- _Work to complete_
Retype each line below precisely.

[Given records — start]

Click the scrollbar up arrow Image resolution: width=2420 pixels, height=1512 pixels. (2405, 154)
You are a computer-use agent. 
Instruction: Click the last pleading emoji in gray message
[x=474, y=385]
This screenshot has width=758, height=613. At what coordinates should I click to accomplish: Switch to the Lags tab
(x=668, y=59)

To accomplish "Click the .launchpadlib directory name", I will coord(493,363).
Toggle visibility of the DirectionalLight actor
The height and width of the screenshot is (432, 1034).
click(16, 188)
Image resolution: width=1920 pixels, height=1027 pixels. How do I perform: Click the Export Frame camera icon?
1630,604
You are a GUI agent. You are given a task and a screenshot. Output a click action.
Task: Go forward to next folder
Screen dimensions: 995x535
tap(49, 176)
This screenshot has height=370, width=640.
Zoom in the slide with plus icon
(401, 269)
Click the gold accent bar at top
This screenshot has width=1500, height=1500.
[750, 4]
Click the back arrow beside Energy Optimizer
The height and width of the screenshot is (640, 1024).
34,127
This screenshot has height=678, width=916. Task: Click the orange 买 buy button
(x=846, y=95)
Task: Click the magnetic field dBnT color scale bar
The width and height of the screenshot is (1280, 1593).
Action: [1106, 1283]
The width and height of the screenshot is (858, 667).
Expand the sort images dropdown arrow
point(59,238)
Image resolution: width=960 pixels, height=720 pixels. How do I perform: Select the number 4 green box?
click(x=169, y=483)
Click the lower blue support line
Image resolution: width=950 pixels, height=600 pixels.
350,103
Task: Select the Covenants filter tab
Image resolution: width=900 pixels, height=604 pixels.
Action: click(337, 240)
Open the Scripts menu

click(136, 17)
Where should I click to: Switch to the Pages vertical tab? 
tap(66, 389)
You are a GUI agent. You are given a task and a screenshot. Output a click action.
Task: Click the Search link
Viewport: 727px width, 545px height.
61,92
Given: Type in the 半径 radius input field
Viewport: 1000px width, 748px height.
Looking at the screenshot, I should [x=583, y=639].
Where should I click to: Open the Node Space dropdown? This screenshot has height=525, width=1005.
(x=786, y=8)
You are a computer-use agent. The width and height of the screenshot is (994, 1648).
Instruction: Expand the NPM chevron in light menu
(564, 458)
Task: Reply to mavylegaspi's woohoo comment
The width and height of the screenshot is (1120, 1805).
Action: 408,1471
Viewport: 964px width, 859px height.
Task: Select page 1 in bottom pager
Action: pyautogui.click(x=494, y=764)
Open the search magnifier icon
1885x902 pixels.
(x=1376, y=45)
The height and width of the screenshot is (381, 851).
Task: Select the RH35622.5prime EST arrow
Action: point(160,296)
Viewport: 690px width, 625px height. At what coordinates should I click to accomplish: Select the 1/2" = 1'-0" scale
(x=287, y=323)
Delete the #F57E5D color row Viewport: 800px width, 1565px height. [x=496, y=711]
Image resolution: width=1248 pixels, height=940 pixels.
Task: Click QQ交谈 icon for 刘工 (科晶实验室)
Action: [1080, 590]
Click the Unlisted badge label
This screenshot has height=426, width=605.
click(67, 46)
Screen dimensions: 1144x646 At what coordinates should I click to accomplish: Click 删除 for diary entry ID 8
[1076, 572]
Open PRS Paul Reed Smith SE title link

[Given records — finish]

- _Answer area_
Click the scrollbar up arrow Image resolution: width=2420 pixels, height=1512 pixels. (2405, 154)
You are a computer-use agent. 
Instruction: Click the last pleading emoji in gray message
[x=474, y=385]
This screenshot has width=758, height=613. At what coordinates should I click to accomplish: Switch to the Lags tab
(x=668, y=59)

To accomplish "Click the .launchpadlib directory name", I will coord(493,363).
Toggle visibility of the DirectionalLight actor
The height and width of the screenshot is (432, 1034).
click(16, 188)
Image resolution: width=1920 pixels, height=1027 pixels. How do I perform: Click the Export Frame camera icon?
1630,604
You are a GUI agent. You are given a task and a screenshot. Output a click action.
Task: Go forward to next folder
Screen dimensions: 995x535
tap(49, 176)
This screenshot has height=370, width=640.
Zoom in the slide with plus icon
(401, 269)
Click the gold accent bar at top
This screenshot has width=1500, height=1500.
[750, 4]
Click the back arrow beside Energy Optimizer
The height and width of the screenshot is (640, 1024).
34,127
This screenshot has height=678, width=916. Task: Click the orange 买 buy button
(x=846, y=95)
Task: Click the magnetic field dBnT color scale bar
The width and height of the screenshot is (1280, 1593).
Action: [1106, 1283]
The width and height of the screenshot is (858, 667).
Expand the sort images dropdown arrow
point(59,238)
Image resolution: width=960 pixels, height=720 pixels. How do I perform: Select the number 4 green box?
click(x=169, y=483)
Click the lower blue support line
Image resolution: width=950 pixels, height=600 pixels.
350,103
Task: Select the Covenants filter tab
Image resolution: width=900 pixels, height=604 pixels.
Action: click(337, 240)
Open the Scripts menu

click(136, 17)
Where should I click to: Switch to the Pages vertical tab? 
tap(66, 389)
You are a GUI agent. You are given a task and a screenshot. Output a click action.
Task: Click the Search link
Viewport: 727px width, 545px height.
61,92
Given: Type in the 半径 radius input field
Viewport: 1000px width, 748px height.
Looking at the screenshot, I should [x=583, y=639].
Where should I click to: Open the Node Space dropdown? This screenshot has height=525, width=1005.
(x=786, y=8)
You are a computer-use agent. The width and height of the screenshot is (994, 1648).
Instruction: Expand the NPM chevron in light menu
(564, 458)
Task: Reply to mavylegaspi's woohoo comment
The width and height of the screenshot is (1120, 1805).
Action: 408,1471
Viewport: 964px width, 859px height.
Task: Select page 1 in bottom pager
Action: pyautogui.click(x=494, y=764)
Open the search magnifier icon
1885x902 pixels.
(x=1376, y=45)
The height and width of the screenshot is (381, 851).
Task: Select the RH35622.5prime EST arrow
Action: point(160,296)
Viewport: 690px width, 625px height. At what coordinates should I click to accomplish: Select the 1/2" = 1'-0" scale
(x=287, y=323)
Delete the #F57E5D color row Viewport: 800px width, 1565px height. [x=496, y=711]
Image resolution: width=1248 pixels, height=940 pixels.
Task: Click QQ交谈 icon for 刘工 (科晶实验室)
Action: [1080, 590]
Click the Unlisted badge label
This screenshot has height=426, width=605.
click(67, 46)
Screen dimensions: 1144x646 At what coordinates should I click to accomplish: Click 删除 for diary entry ID 8
[1076, 572]
Open PRS Paul Reed Smith SE title link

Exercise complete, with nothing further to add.